# [Short task]
Copy out the following lines exactly, starting at the line that has "Choose the 3a label on the time axis" and stopping after the line that has "The image size is (485, 485). [x=249, y=289]". Leave out every other line.

-- Start of Input --

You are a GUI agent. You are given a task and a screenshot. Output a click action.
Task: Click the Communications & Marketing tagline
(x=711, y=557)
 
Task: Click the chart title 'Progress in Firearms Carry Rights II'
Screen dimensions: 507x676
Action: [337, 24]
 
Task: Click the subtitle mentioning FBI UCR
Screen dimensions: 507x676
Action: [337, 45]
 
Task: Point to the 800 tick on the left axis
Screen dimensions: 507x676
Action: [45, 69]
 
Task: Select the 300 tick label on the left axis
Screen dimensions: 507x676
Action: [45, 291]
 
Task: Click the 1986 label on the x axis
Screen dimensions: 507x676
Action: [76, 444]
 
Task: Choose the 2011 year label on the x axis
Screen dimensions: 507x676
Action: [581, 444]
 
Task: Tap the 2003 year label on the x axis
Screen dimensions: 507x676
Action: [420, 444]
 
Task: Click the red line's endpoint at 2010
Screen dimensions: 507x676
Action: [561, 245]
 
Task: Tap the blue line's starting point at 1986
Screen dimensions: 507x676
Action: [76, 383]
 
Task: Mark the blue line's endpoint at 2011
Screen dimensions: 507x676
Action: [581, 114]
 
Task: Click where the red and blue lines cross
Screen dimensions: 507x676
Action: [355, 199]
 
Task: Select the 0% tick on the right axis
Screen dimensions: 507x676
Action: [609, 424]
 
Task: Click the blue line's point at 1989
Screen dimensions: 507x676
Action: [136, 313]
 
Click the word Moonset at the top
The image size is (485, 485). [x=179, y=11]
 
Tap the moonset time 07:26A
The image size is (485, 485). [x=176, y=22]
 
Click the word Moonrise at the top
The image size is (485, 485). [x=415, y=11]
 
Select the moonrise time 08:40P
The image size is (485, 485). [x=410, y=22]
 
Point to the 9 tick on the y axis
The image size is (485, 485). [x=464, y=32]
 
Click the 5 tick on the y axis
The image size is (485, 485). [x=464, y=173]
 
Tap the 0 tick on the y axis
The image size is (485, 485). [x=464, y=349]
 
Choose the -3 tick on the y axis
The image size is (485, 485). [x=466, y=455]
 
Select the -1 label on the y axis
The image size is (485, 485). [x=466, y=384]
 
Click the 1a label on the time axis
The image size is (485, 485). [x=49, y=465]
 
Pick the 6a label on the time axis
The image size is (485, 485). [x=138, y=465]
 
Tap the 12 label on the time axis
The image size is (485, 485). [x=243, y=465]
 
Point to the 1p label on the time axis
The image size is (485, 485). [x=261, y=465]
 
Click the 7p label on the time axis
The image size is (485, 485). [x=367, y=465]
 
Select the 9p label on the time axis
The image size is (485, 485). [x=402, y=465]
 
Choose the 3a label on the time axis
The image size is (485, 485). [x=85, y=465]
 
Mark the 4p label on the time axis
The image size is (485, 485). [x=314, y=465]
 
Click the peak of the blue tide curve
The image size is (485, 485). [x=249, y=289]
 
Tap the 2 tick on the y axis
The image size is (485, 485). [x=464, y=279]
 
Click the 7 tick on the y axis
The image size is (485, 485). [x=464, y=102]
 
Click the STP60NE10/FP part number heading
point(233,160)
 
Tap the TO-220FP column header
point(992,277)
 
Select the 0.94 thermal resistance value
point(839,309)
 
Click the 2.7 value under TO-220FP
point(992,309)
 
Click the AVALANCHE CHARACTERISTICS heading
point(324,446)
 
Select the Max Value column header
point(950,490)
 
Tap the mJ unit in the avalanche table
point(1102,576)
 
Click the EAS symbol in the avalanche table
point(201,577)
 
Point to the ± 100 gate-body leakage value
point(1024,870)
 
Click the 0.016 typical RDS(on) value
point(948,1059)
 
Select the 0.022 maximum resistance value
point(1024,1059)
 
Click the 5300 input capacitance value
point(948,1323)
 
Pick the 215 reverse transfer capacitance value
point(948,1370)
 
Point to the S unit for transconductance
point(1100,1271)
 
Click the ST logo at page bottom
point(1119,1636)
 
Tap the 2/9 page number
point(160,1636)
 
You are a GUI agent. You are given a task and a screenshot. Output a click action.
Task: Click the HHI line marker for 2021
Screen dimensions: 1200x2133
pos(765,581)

-- End of Input --

# [Answer to the task]
Choose the 3a label on the time axis
The image size is (485, 485). [x=85, y=465]
 
Mark the 4p label on the time axis
The image size is (485, 485). [x=314, y=465]
 
Click the peak of the blue tide curve
The image size is (485, 485). [x=249, y=289]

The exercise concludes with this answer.